There was nothing in the official record about Carr wanting out of Triple Six. Knox didn’t expect that there would be. Personal feelings, and certainly hostile personal feelings, would never be officially acknowledged. Carr had had a family, though. That sort of information had been duly noted in the records, if only for security and threat assessment purposes. Carr had been technically listed as MIA on a certain date over thirty years ago. Cross-referencing these records with other info he’d collected previously, Knox was able to piece together that only a few days later Sergeant John Carr somehow miraculously reenlisted in the army. He then quickly died under mysterious circumstances and had been laid to rest at Arlington Cemetery. It was amazing, really, how history could be effectively rewritten on both large and personal scales.

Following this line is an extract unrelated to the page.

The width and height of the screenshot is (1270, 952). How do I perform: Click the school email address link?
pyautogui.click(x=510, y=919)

Stone and Carr were one and the same. Long suspected, it was nice to have confirmation. Stone had fled Triple Six. A short time later an empty coffin had been put into the ground at Arlington with Carr’s name on the white marker.
Later that morning Knox poured himself a cup of coffee and drank it at his kitchen counter as his gaze ran over the personal items in the room that had been his wife’s. He hadn’t changed it much after her death. The home had been both of theirs, but it had really been Patty’s. Knox had spent more time in other countries than he had his own. It just came with the job. This was her space. In a sense, after her passing, Knox felt he was merely renting it.

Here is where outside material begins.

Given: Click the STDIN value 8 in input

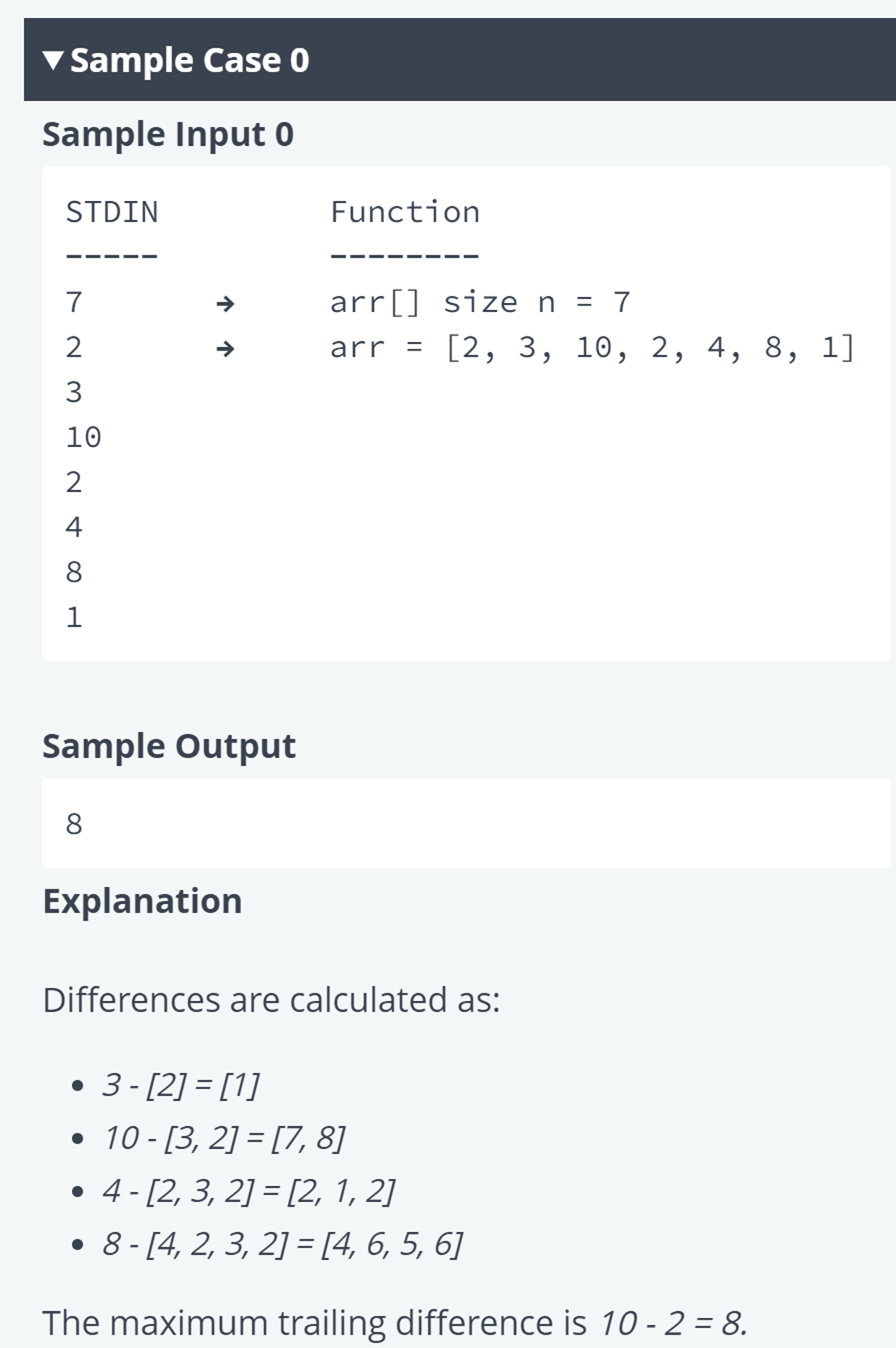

The place he’d gone to in downtown D.C. was a news archive center maintained by the federal government. The feds burned a lot of money, without doubt, but some of what they purchased was actually useful. In his last days at Triple Six Carr had been assigned to a post in the Brunswick, Georgia, area with his official cover being that of an instructor at the then relatively new FLETC, or the Federal Law Enforcement Training Center. From the daily logs that Knox had found, Carr was gone a lot from his post. On several occasions Knox had discovered that when Carr had been missing from FLETC, somewhere else in the world, a person of interest to the United States had died or disappeared.
Knox had canvassed the archives looking for one item in particular. After an hours-long search, but aided by his knowing the week span he was looking for, he found it. An obscure item in the local Brunswick paper detailed the disappearance of a local couple and their two-year-old daughter. A grainy photo of a woman was identified as Claire Michaels. Her husband, John, and their daughter, Elizabeth, had also vanished. John Michaels had been employed as an instructor at FLETC, the article said. There were rumors that some local federal cop-haters might have been involved and had targeted the Michaelses because of John’s occupation. Knox searched for additional stories or any possible break in the case, but found none. The CIA had effectively buried it all, deflecting suspicion onto a logical if bogus source.
Knox stared at the old black-and-white image of Claire Michaels that he had taken a copy of from the archives. He wondered if the fragments of another picture of the woman currently resided inside the ballistics entry in the chest of a senator from Alabama. If he were a betting man, he would’ve laid down a stack of hundred-dollar chips that the photo taped to Senator Simpson’s newspaper the morning he died was of Claire, John Carr’s wife.